▶ _YOUR GOAL_: From the data below, retype exactly the lines starting with the one that contains "This screenshot has width=1336, height=466." and ending with the one that contains "Given: Click the label A inside the funnel", both included.

▶ _DATASET_:
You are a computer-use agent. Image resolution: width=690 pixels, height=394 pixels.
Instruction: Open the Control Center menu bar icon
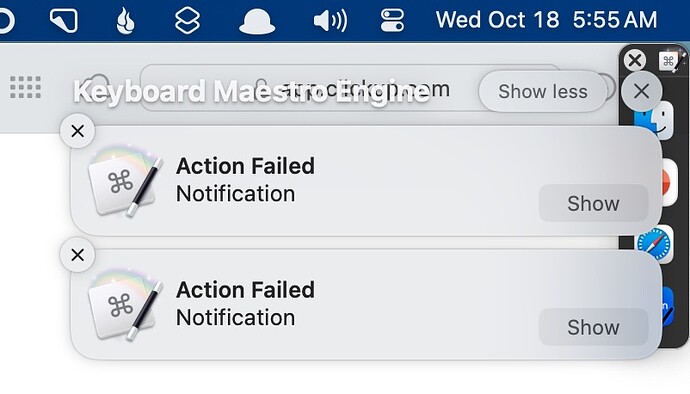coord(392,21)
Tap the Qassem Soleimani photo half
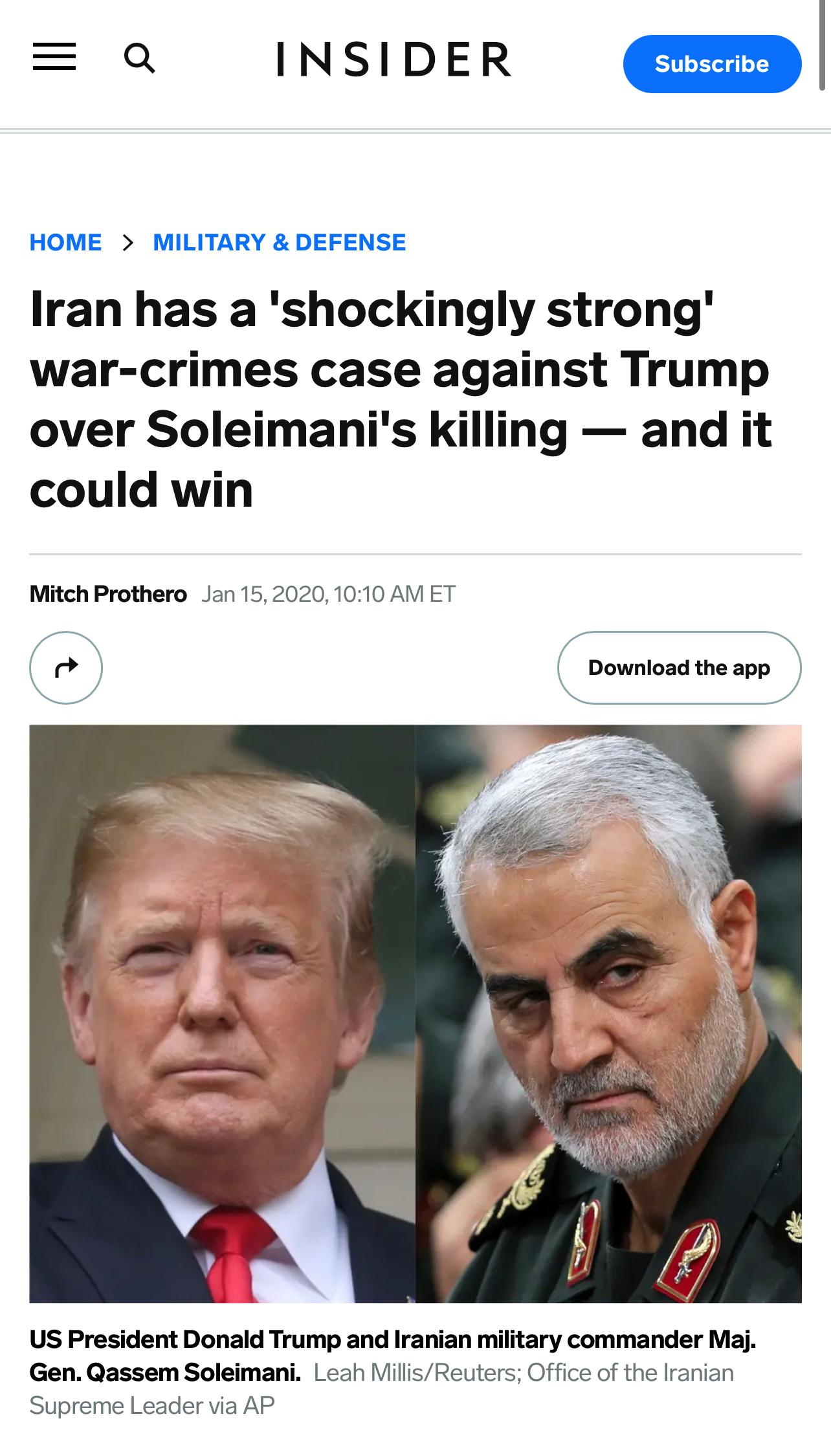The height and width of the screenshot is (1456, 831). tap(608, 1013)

---

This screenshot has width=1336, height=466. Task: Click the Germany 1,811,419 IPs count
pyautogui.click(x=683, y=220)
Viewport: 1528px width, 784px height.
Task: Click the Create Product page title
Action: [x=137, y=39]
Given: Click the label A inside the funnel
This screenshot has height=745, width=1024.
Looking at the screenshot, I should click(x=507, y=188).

▶ _SOLUTION FOR THIS EXERCISE_:
This screenshot has width=1336, height=466. Task: Click the Germany 1,811,419 IPs count
pyautogui.click(x=683, y=220)
Viewport: 1528px width, 784px height.
Task: Click the Create Product page title
Action: [x=137, y=39]
Given: Click the label A inside the funnel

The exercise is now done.